Men Without Wings (Muži bez křídel) is a 1946 Czech drama film directed by František Čáp. It was entered into the 1946 Cannes Film Festival, where it was one of the winners of the Grand Prix du Festival International du Film, later known as the Palme d'Or.

==Plot==
The film takes place in the occupied Republic of Czechoslovakia after the assassination of Schutzstaffel-Obergruppenführer and General der Polizei Reinhard Heydrich, head of the Reich Security Main Office, the combined security services of Nazi Germany, and acting Reichsprotektor of the Protectorate of Bohemia and Moravia. In Prague on 27 May 1942.

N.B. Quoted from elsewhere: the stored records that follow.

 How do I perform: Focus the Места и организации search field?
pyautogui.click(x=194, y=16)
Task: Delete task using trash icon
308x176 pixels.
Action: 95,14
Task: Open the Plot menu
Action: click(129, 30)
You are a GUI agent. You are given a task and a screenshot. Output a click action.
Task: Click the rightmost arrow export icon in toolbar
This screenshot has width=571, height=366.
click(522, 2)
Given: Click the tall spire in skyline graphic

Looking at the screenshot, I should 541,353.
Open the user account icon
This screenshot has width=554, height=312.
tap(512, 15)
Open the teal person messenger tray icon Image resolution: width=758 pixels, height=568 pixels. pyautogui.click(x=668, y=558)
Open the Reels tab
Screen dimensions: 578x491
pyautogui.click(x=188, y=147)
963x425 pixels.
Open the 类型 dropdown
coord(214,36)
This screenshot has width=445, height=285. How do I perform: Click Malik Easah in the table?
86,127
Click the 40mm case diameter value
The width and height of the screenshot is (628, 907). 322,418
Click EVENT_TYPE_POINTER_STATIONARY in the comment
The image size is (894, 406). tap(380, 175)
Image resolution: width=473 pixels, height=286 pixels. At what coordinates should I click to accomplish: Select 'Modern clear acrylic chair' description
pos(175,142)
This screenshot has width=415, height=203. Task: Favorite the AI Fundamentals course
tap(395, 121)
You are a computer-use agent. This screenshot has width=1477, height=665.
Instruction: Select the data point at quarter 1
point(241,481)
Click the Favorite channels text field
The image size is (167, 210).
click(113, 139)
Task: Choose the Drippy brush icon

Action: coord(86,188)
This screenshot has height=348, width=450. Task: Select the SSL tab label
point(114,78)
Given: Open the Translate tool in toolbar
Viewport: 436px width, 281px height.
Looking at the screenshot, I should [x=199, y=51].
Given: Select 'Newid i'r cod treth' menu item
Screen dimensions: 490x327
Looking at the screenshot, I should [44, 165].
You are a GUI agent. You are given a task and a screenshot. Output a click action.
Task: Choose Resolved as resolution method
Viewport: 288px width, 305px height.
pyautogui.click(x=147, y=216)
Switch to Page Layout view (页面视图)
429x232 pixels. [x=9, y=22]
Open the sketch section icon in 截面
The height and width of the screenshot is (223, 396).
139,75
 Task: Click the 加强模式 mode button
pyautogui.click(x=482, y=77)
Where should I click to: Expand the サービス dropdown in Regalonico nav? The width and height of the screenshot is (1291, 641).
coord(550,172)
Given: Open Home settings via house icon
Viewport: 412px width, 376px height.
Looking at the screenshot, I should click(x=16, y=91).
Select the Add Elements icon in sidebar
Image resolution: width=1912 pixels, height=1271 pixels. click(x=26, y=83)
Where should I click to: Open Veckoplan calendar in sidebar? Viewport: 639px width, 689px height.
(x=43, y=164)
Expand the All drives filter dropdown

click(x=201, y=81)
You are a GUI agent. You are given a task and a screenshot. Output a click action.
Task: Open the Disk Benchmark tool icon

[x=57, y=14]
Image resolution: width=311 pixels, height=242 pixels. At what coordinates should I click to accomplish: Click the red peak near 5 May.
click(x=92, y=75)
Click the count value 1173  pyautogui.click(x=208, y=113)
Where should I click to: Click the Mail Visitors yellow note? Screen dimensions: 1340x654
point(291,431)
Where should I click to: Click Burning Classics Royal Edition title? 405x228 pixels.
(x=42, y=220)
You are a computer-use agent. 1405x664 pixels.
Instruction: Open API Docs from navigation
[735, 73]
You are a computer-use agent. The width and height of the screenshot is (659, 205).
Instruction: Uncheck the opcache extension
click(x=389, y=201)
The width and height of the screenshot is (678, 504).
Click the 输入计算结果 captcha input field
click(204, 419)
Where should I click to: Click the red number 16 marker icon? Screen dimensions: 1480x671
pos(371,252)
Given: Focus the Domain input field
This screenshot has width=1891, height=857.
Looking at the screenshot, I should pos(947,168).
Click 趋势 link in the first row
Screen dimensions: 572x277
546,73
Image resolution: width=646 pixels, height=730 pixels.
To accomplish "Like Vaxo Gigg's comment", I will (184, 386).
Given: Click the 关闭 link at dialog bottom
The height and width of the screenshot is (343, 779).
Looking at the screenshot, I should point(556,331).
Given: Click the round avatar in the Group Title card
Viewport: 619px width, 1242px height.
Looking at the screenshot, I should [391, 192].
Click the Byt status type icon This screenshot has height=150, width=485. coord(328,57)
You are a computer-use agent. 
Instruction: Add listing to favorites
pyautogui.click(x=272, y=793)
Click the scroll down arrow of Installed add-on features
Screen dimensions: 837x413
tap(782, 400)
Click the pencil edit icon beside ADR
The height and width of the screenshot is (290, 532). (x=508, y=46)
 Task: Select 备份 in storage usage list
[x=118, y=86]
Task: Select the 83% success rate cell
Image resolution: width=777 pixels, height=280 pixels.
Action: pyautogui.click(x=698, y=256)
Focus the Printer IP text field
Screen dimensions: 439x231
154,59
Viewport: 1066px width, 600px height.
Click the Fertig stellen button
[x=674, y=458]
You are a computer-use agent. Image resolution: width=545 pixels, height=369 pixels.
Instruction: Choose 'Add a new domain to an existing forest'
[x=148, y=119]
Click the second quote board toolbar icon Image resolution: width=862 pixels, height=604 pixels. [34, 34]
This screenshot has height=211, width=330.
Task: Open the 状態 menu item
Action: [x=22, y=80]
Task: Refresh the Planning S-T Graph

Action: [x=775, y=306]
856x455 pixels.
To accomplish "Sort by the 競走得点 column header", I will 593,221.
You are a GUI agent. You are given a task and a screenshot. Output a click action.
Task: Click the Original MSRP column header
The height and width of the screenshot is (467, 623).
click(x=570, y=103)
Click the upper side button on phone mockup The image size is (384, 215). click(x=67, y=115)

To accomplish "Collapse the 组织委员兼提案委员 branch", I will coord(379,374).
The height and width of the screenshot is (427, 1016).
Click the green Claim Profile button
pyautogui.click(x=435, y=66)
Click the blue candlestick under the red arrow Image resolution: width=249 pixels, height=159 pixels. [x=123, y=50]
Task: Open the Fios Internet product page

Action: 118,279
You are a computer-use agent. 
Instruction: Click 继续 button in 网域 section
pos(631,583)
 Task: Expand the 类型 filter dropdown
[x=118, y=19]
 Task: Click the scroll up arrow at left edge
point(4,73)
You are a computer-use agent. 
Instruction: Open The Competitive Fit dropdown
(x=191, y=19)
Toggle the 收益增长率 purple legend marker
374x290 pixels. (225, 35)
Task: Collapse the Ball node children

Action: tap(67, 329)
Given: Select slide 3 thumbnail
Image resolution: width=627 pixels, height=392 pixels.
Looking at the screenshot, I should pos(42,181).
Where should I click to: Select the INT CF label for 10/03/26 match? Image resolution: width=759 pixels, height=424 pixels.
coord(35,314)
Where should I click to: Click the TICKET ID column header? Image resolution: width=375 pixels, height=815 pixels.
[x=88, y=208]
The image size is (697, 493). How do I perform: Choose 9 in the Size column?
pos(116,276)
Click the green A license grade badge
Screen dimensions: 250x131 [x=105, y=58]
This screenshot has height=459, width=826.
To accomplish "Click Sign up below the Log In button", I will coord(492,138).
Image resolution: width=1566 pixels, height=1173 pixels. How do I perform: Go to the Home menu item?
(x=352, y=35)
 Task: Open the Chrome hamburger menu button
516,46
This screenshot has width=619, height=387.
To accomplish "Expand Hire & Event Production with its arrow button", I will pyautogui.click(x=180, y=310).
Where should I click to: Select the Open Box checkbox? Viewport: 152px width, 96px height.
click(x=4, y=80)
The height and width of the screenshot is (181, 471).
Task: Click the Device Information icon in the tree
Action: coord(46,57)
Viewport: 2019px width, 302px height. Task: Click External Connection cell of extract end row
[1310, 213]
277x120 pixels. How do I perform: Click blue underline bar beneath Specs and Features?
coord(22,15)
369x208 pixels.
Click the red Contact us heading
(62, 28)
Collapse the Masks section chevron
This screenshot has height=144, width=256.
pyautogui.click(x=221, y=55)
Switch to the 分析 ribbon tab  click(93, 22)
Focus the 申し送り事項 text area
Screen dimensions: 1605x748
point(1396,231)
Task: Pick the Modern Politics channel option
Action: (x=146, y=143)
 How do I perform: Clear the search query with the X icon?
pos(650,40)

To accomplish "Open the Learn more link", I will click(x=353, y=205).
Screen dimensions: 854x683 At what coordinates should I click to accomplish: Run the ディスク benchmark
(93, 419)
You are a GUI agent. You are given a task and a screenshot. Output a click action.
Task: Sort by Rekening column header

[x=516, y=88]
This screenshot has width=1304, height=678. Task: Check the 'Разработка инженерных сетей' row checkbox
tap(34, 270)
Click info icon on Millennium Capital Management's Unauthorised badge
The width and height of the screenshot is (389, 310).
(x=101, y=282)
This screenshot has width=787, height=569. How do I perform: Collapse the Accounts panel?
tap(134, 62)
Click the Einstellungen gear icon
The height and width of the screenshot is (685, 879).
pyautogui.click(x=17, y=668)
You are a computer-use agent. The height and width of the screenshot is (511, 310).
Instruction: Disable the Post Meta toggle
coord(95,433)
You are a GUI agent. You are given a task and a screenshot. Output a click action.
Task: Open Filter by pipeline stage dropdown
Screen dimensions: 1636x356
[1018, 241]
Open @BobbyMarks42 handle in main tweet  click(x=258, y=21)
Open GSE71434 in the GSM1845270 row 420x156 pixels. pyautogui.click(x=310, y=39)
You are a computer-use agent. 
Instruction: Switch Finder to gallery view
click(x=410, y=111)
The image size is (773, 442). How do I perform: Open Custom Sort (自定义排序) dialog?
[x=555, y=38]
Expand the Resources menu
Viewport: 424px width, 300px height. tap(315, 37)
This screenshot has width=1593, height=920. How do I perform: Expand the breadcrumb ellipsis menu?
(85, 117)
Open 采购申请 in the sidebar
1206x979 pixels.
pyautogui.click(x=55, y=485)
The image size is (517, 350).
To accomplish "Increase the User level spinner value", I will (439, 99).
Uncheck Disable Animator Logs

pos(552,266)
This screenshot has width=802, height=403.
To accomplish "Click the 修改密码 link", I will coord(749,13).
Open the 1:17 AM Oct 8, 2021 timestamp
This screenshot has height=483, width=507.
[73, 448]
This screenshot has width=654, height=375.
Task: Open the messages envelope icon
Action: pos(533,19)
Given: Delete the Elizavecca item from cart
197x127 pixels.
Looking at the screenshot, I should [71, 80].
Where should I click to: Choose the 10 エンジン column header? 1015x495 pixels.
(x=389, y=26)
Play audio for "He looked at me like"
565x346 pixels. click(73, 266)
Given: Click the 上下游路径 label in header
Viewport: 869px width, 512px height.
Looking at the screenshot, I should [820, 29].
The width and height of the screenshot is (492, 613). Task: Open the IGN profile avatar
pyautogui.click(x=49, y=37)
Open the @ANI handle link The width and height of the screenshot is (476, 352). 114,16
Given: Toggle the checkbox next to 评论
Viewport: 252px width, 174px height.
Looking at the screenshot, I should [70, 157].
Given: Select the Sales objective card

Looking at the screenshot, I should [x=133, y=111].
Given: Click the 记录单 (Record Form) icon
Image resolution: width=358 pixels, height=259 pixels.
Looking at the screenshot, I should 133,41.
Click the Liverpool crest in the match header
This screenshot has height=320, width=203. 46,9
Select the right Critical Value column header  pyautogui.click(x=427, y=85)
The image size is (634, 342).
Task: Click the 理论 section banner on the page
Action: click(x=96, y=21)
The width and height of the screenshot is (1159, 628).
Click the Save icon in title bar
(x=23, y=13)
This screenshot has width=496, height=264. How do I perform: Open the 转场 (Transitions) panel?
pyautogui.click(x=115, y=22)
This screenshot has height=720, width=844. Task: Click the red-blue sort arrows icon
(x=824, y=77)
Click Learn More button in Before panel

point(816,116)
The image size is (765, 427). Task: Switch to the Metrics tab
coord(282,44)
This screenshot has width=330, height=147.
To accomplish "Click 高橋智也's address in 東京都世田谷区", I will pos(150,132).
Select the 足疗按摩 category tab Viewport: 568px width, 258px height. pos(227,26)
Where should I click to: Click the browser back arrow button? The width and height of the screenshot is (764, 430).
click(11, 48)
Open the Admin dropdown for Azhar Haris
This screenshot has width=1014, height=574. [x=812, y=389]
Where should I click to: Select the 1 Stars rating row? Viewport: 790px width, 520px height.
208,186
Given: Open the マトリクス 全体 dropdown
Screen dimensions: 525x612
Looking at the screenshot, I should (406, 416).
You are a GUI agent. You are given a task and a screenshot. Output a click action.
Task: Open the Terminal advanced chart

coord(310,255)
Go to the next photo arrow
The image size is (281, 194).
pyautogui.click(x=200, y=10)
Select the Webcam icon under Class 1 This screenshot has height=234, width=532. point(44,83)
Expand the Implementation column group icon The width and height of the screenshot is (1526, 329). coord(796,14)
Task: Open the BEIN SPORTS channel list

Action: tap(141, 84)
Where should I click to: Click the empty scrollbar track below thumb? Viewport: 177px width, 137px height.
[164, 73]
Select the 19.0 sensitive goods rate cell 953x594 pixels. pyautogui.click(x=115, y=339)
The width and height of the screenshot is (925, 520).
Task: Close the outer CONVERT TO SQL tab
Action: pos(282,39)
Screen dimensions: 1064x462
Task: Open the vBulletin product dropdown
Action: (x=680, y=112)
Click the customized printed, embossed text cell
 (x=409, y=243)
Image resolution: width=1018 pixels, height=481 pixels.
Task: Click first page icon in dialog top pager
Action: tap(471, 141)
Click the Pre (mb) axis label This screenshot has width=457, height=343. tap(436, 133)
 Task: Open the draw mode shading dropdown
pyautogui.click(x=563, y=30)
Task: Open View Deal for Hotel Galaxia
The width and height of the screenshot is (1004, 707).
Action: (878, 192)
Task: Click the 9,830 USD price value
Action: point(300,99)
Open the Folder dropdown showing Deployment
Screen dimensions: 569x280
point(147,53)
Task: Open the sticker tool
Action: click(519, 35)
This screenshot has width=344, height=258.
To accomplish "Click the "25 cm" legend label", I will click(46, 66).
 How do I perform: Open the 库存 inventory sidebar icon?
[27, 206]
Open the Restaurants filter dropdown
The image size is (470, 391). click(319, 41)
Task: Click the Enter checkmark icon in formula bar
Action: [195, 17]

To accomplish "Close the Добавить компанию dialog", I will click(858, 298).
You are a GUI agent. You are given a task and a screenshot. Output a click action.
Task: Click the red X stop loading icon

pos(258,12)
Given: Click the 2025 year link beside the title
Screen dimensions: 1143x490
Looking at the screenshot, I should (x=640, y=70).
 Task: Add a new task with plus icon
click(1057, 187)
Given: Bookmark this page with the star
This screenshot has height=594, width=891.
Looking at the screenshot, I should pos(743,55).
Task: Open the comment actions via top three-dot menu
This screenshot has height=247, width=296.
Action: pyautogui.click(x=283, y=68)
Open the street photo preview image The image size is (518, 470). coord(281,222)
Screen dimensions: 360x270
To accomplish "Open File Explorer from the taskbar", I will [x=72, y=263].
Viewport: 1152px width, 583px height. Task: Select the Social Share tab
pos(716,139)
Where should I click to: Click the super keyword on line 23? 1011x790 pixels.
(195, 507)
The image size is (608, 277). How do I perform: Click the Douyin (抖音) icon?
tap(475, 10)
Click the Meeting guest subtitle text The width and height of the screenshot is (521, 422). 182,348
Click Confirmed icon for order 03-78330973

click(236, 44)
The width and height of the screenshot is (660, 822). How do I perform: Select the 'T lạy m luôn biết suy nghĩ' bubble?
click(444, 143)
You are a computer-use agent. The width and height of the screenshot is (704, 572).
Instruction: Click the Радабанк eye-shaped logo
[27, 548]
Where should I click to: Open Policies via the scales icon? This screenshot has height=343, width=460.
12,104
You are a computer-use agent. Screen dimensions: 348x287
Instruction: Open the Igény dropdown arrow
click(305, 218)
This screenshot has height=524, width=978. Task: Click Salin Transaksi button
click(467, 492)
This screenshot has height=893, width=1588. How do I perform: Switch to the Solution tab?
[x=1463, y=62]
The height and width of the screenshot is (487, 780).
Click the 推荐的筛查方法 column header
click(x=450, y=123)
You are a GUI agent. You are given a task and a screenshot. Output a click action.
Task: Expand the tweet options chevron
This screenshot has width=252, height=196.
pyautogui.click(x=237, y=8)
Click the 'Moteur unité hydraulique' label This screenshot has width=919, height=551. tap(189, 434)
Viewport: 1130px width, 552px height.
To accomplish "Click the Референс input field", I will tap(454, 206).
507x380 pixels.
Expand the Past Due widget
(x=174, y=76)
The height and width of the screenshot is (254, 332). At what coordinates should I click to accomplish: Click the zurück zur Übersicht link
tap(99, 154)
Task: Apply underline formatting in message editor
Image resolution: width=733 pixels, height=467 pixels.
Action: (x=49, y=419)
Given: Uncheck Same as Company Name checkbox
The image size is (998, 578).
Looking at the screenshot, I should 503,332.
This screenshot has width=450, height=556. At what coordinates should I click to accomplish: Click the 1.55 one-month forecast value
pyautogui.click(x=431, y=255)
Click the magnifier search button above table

Jirka is a boy whose family was murdered in the village of Lidice as repercussions for the assassination of Heydrich. He stays with his uncle, engineer Petr Lom and Marta, a young girl living next door, who works at the post office to help take care of the boy.
Lom has just started working on the military airport, governed by Sudeten-Nazi Ullman. Resistance is quite active in the airport, collecting arms and grenades and communicating with allies. They have a lot of great intel thanks to secretary Jana Tomešová, who is Ullman's trustee and has access to a lot of restricted information. Jirka also starts working at the airport, but he is filled with sorrow and in need of revenge. He gets caught stealing a grenade and is arrested by the Gestapo, and later shot. When Jana sees him she faints and Ullman finds a secret message she had with her. He tells his Gestapo friends and goes to the warehouse to investigate where he gets killed by being pushed onto a transformer. The Gestapo start arresting and searching houses of airport workers, revealing that Marta is an informer for the Germans. Lom is not aware of this as he is still struck by Jirka's death. He picks the gun from his hideout and walks back to the airport. After the neighbours tell him the truth about Marta, Lom kills her and helps Jana escape.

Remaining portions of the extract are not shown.